I am the Customer Service Manager at M-Edge. The black version that you probably ordered was designed to work with Sony's Pocket Edition Reader, which is a much smaller device. So the length of the flexible neck MIGHT not be long enough to allow for optimal illumination on the Kindle's screen. However, since you have already ordered them, I would recommend trying them out for yourself before returning them to us. We have a 60-day return policy so you should have plenty of time to play around with them to see if they work for you before making a decision.

Lizz,
Have you contacted us about your e-Luminator being so dim? They definitely shouldn't be. Please contact us through our website:
http://www.medgestore.com/about/contact/
Make sure to include your order# if you still have it, and I would be happy to see what options we have for replacing the light for you.


----------



## GinnyB (Dec 19, 2009)

M-Edge folks... 

It's really nice that you popped into this thread and addressed the concerns of the end-user. I have an M-Edge case and I like it. I'm still on the fence with the light though.


----------



## Boston (Nov 7, 2008)

I have an M-Edge Eluminator light (version 2) for my Kindle 1.  It seems to light up the entire screen just fine.  I wasn't happy with the version 1 but love the version 2.  (M-Edge customer service went above and beyond in keeping me happy too)  I didn't had two Mighty Brights and I found them a pain to store and keep with the reader.  Also the long neck on the Mighty Bright would get real floppy fairly quickly.   I just wish M-edge would come out with a cover/light for the new Sony readers


----------



## Boston (Nov 7, 2008)
————
### GIVEN REQUEST 1:
In the forum thread about M-Edge lights, why might the black version's flexible neck fail to light the Kindle's screen well?
### GIVEN REQUEST 2:
According to the forum thread about M-Edge lights, how many days does M-Edge's return policy allow?

### SUPPLIED INFORMATION:
————
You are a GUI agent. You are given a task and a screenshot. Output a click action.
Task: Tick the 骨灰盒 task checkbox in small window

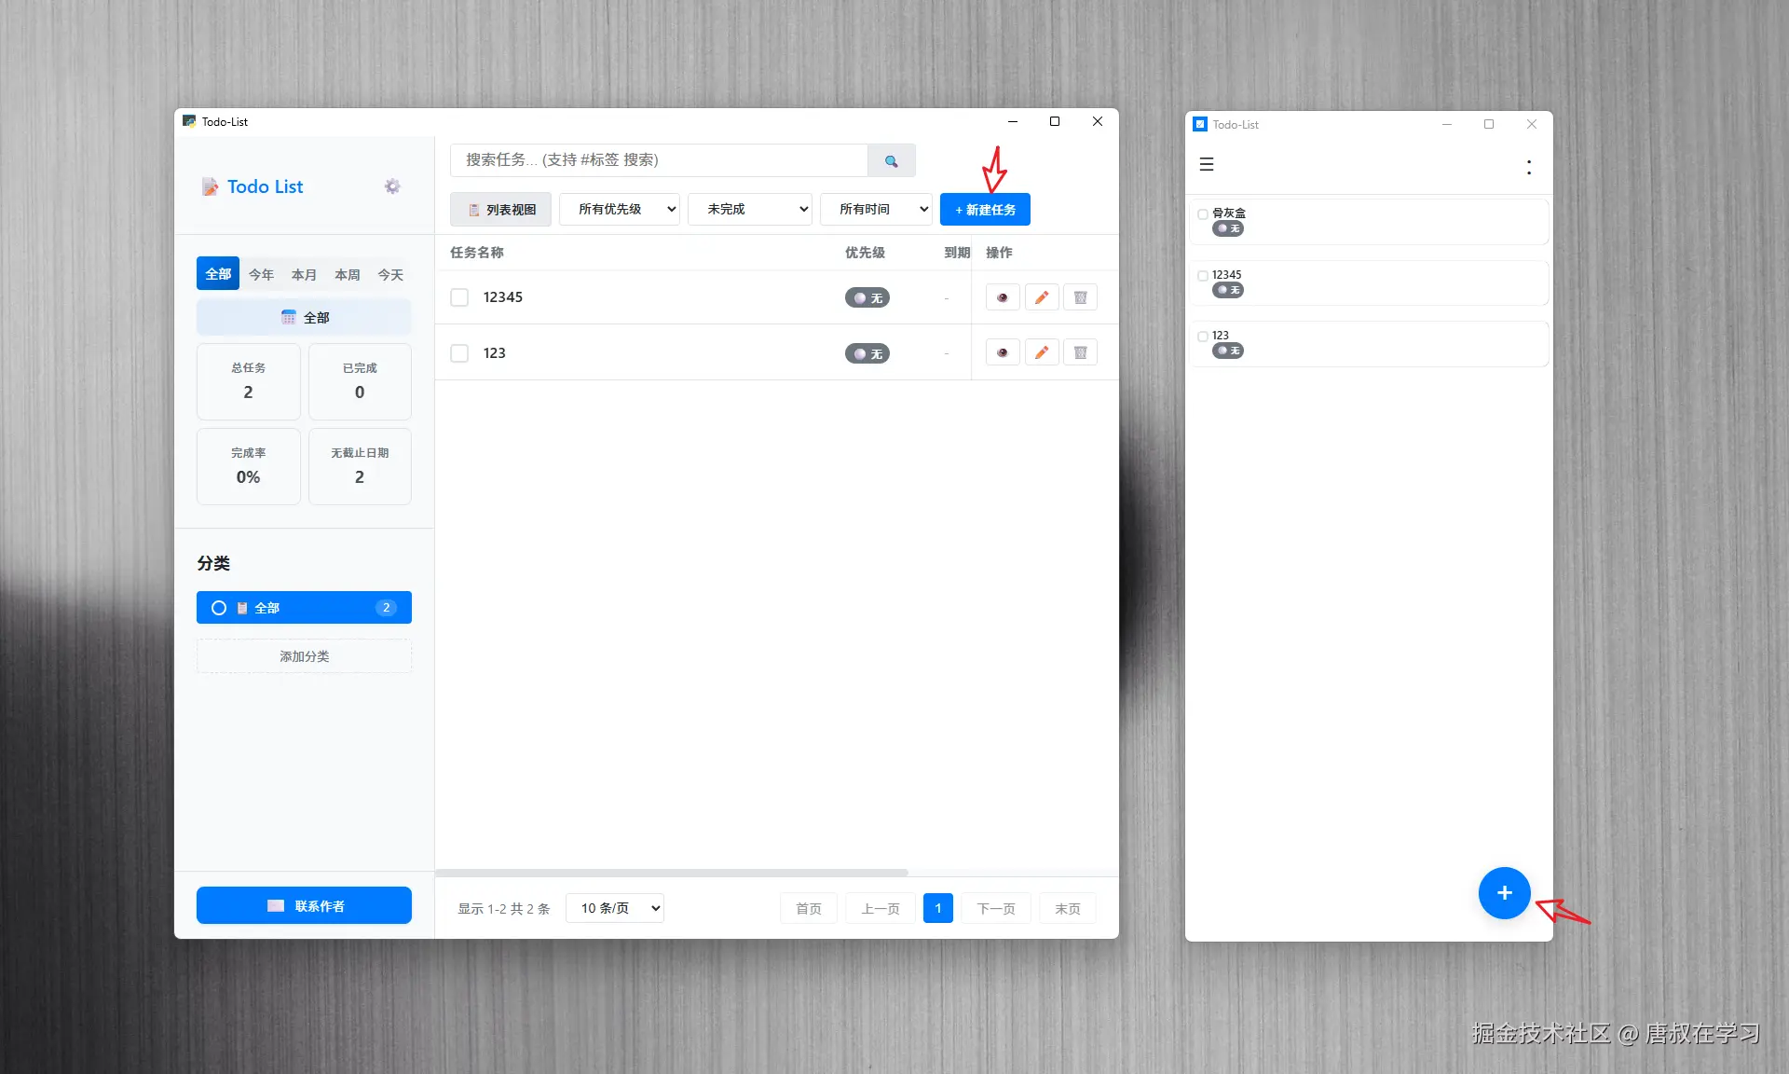(x=1203, y=213)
————
### FULL RESPONSE 1:
The black version was designed for Sony's Pocket Edition Reader, a much smaller device. Its flexible neck might therefore be too short to light the Kindle's screen well.

### FULL RESPONSE 2:
60 days.